= Hotel Hanga Roa =

Hotel in Hanga Roa, Easter Island

Hotel Hanga Roa, also known as Hanga Roa Eco Village & Spa, as of 2020 branded as Nayara Hangaroa, is a hotel in Hanga Roa, Easter Island, overlooking the bay on the Avenue Pont. The hotel was used extensively in the 1994 film Rapa Nui.
In 1994, the hotel was purchased by the Panamericana hotel firm who extended the property with 10 fake thatched roofed bungalows, nine of which have three rooms. The 60 other rooms are located in the main building. Later, the hotel was acquired by Tanica hotels, owned by the Schliess family from mainland Chile. The Hito family, an extended family from Easter Island, occupied the premises for six months in 2010, claiming ancestral property rights.

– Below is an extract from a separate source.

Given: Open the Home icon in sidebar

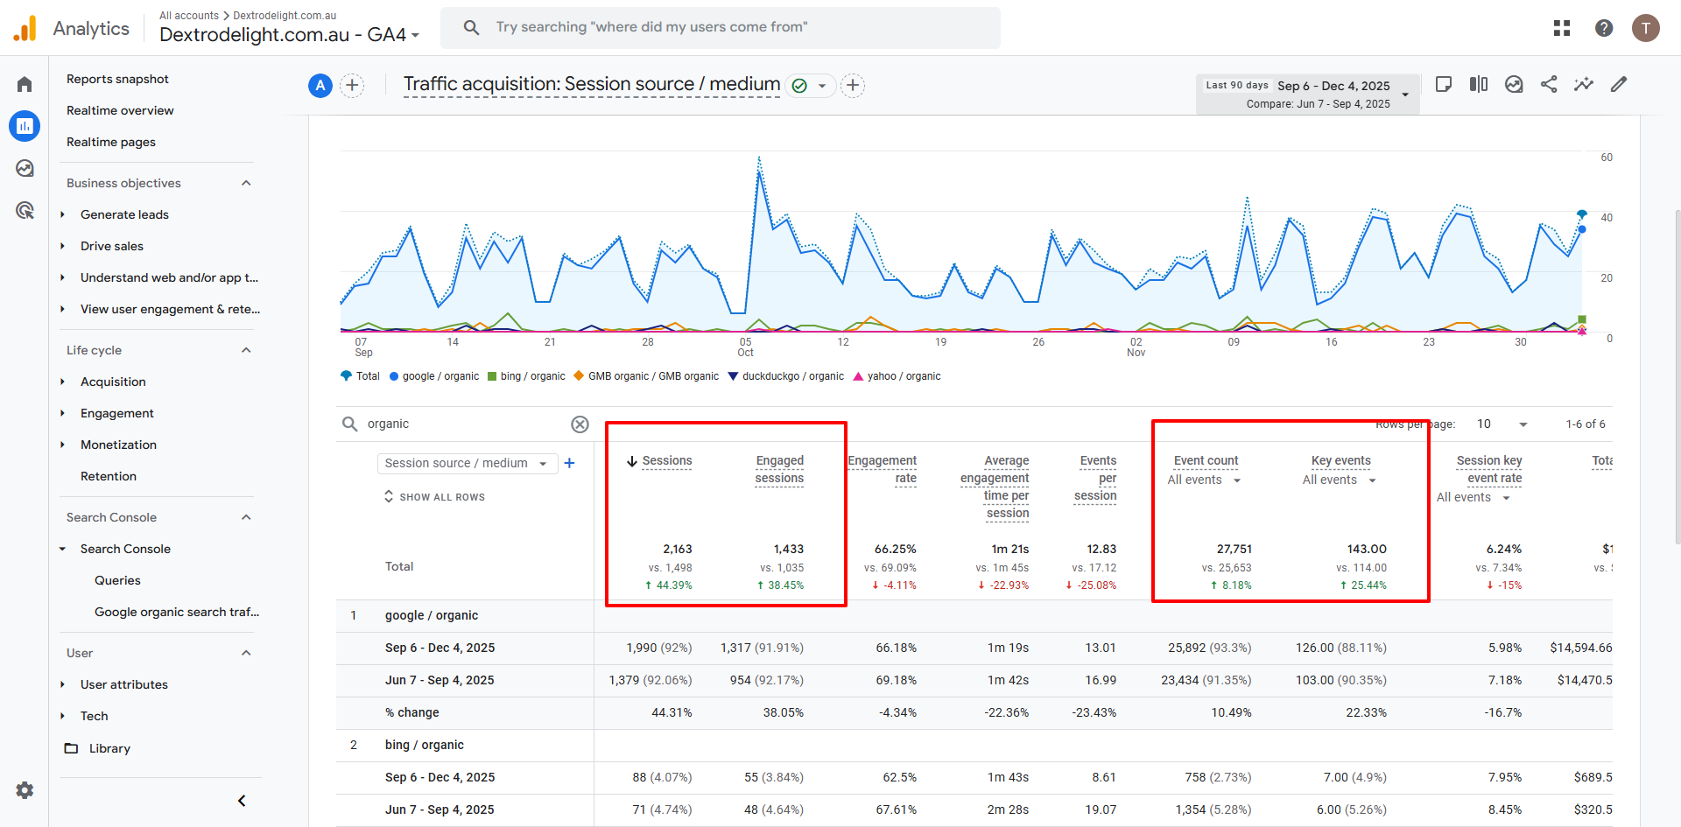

The hotel closed in 2011 for refurbishment and was projected to include a new museum and theatre, shopping complex, pool, tennis courts and other rooms. The hotel staff were mainly Rapa Nui locals, but the management was not from Easter Island. After a protracted conflict between the Hito family and the Schliess family, an agreement was reached in 2020. Under the agreement, property rights were transferred to the Hito family while the Tanica hotel group retained the right to exploit the hotel for 15 years. In 2020 the Costa Rican Nayara Resort group took control of the marketing.